-------- Texte à étudier
En effet, ces derniers sont censés procurer aux patients une relative satisfaction les incitant à renouveler leur achat. Ils ont néanmoins pour corollaire, lorsqu’il s’agit d’antibiotiques, le développement de résistances au traitement.

Selon les responsables du projet FSP Mékong,

« des cas de résistance au traitement antipaludique ont ainsi vu le jour dans la région de Pailin, à l’ouest du Cambodge ».

Dans l’exemple du paludisme, maladie pour laquelle les traitements disponibles sont très limités, l’apparition de telles résistances pourrait s’avérer catastrophique.

Les conséquences néfastes ne sont pas seulement d’ordre sanitaire, mais aussi économique :  les entreprises pharmaceutiques subissent une perte de leurs revenus, affaiblissant d’autant l’incitation économique favorable à la recherche.

Prévention et répression : la lutte contre les contrefaçons

Les explications au succès d’un tel commerce sont multiples. En effet, outre la rentabilité exorbitante des médicaments contrefaits (le retour sur investissement est de 500 pour 1), les trafiquants bénéficient d’une très faible prise de conscience du problème par l’opinion publique et d’un encadrement juridique inadapté.
----------------
-------- Données fournies
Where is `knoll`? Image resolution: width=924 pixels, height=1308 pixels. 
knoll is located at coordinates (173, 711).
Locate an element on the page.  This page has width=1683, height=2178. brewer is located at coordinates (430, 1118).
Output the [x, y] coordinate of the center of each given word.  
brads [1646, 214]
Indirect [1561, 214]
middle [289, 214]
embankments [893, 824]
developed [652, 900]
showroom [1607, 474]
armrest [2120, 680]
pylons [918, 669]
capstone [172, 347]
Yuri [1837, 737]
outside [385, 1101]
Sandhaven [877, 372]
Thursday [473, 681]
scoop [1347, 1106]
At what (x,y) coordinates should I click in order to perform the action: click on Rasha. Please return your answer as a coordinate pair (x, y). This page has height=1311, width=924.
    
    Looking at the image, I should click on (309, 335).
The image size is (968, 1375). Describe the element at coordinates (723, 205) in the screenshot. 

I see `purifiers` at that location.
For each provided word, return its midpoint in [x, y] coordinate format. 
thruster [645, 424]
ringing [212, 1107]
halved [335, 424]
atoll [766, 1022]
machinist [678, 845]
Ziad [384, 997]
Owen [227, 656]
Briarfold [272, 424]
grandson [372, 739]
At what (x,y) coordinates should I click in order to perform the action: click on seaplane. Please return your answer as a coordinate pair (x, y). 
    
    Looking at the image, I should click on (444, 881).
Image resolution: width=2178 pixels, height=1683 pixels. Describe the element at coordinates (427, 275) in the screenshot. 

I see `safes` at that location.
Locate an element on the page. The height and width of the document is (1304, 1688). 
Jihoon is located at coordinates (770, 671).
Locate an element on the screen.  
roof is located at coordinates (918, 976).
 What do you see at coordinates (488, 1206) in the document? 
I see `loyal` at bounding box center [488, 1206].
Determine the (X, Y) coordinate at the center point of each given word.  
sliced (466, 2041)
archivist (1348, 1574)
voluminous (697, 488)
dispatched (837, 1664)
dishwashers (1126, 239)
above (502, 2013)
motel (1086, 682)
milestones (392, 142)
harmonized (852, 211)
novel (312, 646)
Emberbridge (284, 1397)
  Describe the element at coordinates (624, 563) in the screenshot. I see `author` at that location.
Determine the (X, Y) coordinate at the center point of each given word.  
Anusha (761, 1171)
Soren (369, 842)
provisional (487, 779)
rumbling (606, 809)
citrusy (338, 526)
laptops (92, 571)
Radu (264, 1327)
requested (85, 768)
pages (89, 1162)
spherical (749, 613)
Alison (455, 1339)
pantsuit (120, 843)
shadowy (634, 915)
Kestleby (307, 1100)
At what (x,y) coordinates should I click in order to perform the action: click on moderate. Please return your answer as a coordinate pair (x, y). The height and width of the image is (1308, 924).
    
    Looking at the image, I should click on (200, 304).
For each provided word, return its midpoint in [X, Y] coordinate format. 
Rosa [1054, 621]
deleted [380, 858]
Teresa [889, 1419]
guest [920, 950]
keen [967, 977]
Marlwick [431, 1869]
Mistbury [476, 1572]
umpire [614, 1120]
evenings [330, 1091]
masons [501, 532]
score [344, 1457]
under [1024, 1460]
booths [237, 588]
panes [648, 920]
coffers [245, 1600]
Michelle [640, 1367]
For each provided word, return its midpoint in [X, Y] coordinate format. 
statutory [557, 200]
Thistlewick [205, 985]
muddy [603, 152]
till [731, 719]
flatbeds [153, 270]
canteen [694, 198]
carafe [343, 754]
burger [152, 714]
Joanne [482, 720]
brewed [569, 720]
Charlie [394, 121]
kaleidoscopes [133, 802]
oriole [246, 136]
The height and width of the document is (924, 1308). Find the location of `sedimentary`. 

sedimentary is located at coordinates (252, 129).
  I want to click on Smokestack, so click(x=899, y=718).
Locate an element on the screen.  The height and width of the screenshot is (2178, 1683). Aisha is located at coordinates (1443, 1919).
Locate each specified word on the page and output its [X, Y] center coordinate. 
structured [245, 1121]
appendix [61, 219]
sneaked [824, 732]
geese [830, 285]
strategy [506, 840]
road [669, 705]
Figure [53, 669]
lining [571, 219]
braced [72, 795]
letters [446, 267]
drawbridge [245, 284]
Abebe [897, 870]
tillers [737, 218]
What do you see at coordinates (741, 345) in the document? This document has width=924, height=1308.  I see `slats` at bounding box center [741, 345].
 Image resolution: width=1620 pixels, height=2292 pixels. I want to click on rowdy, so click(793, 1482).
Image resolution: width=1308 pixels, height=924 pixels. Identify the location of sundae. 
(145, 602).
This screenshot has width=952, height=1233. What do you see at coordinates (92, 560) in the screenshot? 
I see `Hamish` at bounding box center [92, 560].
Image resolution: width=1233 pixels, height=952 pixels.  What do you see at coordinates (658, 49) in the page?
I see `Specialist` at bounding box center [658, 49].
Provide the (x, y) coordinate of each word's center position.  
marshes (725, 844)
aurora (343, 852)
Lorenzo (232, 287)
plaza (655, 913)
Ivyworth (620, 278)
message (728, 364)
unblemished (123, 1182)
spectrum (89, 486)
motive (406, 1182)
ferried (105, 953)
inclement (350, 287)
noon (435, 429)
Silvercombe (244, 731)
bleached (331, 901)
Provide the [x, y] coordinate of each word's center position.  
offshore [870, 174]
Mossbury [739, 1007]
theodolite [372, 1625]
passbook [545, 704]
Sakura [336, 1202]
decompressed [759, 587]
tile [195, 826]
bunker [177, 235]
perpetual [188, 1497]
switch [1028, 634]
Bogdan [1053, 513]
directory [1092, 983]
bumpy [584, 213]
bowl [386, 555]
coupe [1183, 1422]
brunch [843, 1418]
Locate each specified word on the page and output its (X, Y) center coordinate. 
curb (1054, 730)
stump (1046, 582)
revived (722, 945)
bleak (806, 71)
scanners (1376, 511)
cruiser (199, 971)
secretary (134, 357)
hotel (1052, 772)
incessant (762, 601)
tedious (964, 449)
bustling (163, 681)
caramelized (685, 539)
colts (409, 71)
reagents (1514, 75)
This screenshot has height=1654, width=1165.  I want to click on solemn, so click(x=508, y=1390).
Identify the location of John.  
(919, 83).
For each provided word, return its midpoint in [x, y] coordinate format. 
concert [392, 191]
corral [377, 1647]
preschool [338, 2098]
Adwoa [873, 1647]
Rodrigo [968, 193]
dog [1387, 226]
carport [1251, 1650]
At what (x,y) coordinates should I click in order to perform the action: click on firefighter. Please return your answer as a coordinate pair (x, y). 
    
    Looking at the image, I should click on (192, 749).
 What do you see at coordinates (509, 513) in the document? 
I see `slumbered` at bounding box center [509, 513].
----------------
▶ Exercices à faire:
1. Résumez en deux phrases le texte sur les médicaments contrefaits.
2. Poursuivez le texte sur les médicaments contrefaits à partir de sa dernière phrase.

▶ Corrigé des exercices:
1. Selon les responsables du projet FSP Mékong, des cas de résistance au traitement antipaludique sont apparus dans la région de Pailin, à l'ouest du Cambodge, ce qui pourrait être catastrophique pour le paludisme, dont les traitements sont très limités. Les entreprises pharmaceutiques y perdent aussi des revenus, ce qui affaiblit l'incitation à la recherche, tandis que ce commerce prospère grâce à une rentabilité énorme (500 pour 1), à une faible prise de conscience du public et à un cadre juridique inadapté.

2.
La faiblesse de la sanction pénale des contrefaçons de médicaments dans la région est déconcertante, lorsqu’on la compare au trafic de stupéfiants. Au Laos, la peine encourue varie de 3 mois à 3 ans de prison.

Malgré des saisies importantes et fréquentes, comme un stock de 32 tonnes d’antibiotiques sous-dosés récemment intercepté au Cambodge, la structure juridique ne suit pas. La solution répressive n’est pourtant pas la panacée. Ainsi que l’analyse Scott Davis,

« y compris dans les pays dotés d’un arsenal juridique adapté, comme la Thaïlande, la lutte contre les médicaments contrefaits se heurte aux mêmes limites que celle contre la drogue : lorsqu’un vendeur est arrêté, un autre vient immédiatement prendre sa place ».

Une différence considérable existe néanmoins entre le trafic de drogues et celui de médicaments contrefaits : le consommateur de drogue, conscient ou non du danger qu’il encourt, trouve une forme de satisfaction dans sa consommation. D’une certaine manière, l’acheteur a quelque chose à « gagner » dans l’existence d’un trafic, d’une offre de produits stupéfiants, ce qui n’est absolument pas le cas du malade à qui l’on vend un médicament contrefait.

Antigel, mort-aux-rats et mortel Viagra

A ne pas confondre avec les médicaments génériques (équivalent du produit original commercialisé sous une autre marque) dont la prescription est légitime, les médicaments contrefaits sont souvent dangereux.

Qu’il s’agisse de traces d’antigel retrouvées dans un sirop antitussif au Vietnam, causant la mort de trois personnes en 1999, de mort-aux-rats, de métaux lourds ou d’une simple surdose de principe actif dans des pilules de viagra saisies en Corée provoquant des infarctus, les cas où les médicaments contrefaits contiennent des substances toxiques sont pléthores.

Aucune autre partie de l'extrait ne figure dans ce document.